* _DOCUMENT PASSAGE_
►

Coal in Europe’s energy mix

Coal accounts for about a fifth of the total electricity production in the EU. It is also a significant economic driver, providing jobs to around 230,000 people in mines and power plants across 31 regions and 11 EU countries. 

While coal remains a central fuel in the European energy mix, the transition to cleaner forms of energy and innovative technologies, such as carbon capture and storage, is imperative to meet the EU’s commitment to reduce CO2 emissions by at least 40% by 2030 and to become the world’s first climate-neutral bloc by 2050.

Ensuring a just transition

The decline of coal-based energy production is an ongoing reality in Europe. Since 2012, total coal power generation has dropped by almost a third in the EU. The declining use of coal has led to mines closing down in a number of regions across Europe. Although the shift to a low-carbon economy presents many opportunities, economic and social impacts in many coal regions should not be ignored.

◄

* _TASKS_
• A. Copy the passage on coal in Europe's energy mix from "Coal accounts for" up to and including "11 EU countries.".
• B. Using the passage on coal in Europe's energy mix, answer each question below.
(i) Around how many people does coal provide jobs to in mines and power plants in the EU?
(ii) By at least what percentage has the EU committed to reduce CO2 emissions by 2030?
(iii) By how much has total coal power generation in the EU dropped since 2012?

* _PROVIDED MATERIAL_
►

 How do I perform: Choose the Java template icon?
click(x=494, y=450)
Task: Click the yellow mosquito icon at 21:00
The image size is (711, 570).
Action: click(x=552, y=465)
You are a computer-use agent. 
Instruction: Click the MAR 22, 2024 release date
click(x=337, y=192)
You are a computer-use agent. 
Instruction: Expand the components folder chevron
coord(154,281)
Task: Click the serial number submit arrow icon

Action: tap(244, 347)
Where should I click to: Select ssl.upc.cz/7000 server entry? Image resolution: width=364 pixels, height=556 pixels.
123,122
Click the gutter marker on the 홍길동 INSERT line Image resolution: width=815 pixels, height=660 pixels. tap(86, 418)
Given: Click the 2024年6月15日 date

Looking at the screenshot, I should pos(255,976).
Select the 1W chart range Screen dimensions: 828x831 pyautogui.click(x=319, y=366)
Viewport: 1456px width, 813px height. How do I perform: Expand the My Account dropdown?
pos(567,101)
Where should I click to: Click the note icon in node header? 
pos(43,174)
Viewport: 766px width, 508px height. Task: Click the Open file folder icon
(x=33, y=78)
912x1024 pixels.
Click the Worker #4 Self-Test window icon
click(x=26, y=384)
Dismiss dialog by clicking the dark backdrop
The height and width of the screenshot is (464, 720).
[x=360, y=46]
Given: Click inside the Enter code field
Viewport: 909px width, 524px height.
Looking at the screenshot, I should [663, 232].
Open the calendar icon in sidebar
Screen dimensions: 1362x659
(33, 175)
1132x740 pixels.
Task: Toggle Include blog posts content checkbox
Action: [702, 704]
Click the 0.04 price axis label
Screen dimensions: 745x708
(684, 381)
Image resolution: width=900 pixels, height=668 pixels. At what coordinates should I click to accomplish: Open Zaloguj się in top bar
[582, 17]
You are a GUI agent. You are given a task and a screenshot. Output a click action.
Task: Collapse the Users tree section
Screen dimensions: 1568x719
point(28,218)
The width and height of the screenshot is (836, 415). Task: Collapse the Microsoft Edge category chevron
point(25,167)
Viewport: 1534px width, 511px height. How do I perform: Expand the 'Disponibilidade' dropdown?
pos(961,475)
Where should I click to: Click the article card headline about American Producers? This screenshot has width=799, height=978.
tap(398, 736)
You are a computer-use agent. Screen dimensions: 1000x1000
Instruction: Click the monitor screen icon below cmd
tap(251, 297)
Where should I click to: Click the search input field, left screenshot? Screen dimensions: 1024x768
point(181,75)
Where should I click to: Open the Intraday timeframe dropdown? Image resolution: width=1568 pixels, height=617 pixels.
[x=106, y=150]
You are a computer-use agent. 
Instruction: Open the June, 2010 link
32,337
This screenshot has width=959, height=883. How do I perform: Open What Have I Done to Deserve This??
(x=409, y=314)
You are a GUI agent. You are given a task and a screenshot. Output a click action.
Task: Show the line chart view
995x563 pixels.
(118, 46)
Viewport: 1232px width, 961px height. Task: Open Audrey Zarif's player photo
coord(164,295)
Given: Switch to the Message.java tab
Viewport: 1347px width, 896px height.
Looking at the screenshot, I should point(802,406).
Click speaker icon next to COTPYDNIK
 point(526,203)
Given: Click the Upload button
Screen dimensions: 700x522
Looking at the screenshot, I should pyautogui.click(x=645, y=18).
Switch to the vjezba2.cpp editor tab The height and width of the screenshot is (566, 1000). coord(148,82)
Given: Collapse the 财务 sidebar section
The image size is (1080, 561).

◄

* _ANSWER SET_
• A.
Coal accounts for about a fifth of the total electricity production in the EU. It is also a significant economic driver, providing jobs to around 230,000 people in mines and power plants across 31 regions and 11 EU countries.

• B.
(i) Around 230,000 people.
(ii) At least 40%.
(iii) By almost a third.